--- Task instructions ---
Pictures must be left out. Print the lines from the beginning of the material through the line holding "You are a GUI", exactly and nothing else.
[[ Input for this task, beginning ]]
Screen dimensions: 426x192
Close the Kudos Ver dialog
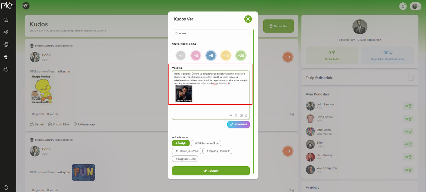coord(248,19)
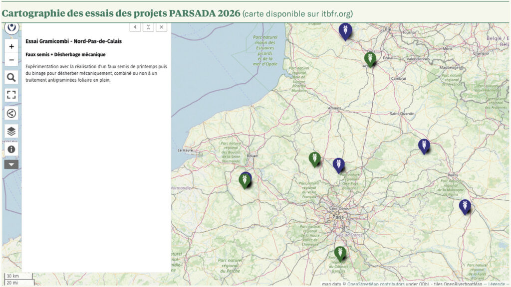Click the blue marker near Reims
This screenshot has height=287, width=511.
pos(465,206)
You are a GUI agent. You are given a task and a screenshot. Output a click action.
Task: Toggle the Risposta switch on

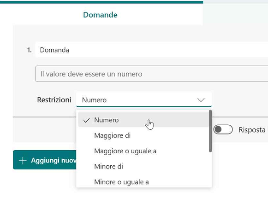coord(223,129)
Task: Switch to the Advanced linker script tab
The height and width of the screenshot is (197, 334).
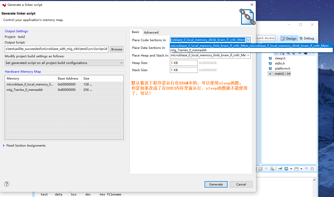Action: (x=151, y=32)

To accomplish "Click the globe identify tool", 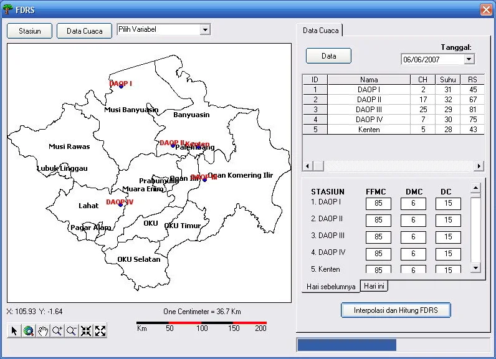I will click(x=29, y=331).
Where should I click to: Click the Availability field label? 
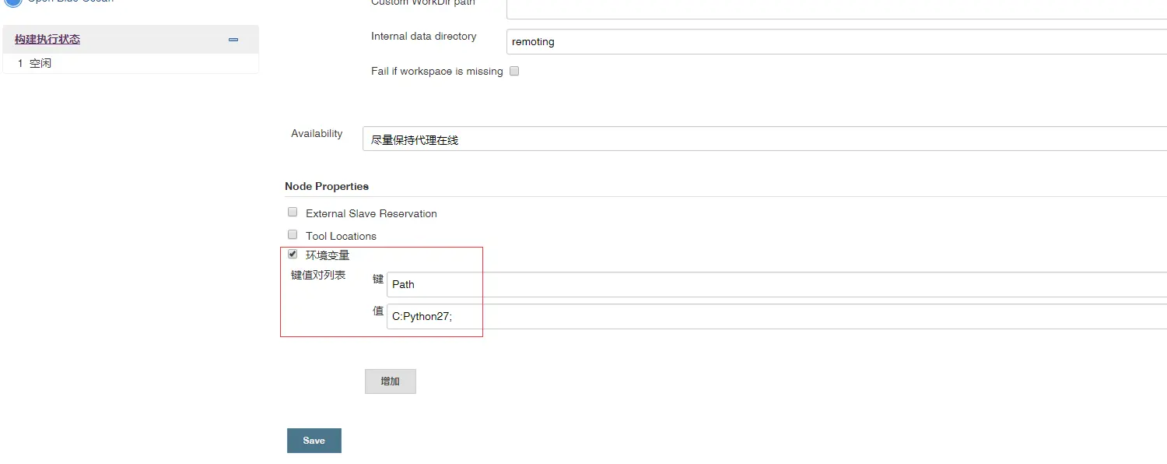[x=316, y=133]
[[ Input for this task, end ]]
--- Task result ---
Screen dimensions: 426x192
Close the Kudos Ver dialog
coord(248,19)
Click the blue marker near Reims
This screenshot has height=287, width=511.
pos(465,206)
You are a GUI agent. You are given a task and a screenshot. Output a click action.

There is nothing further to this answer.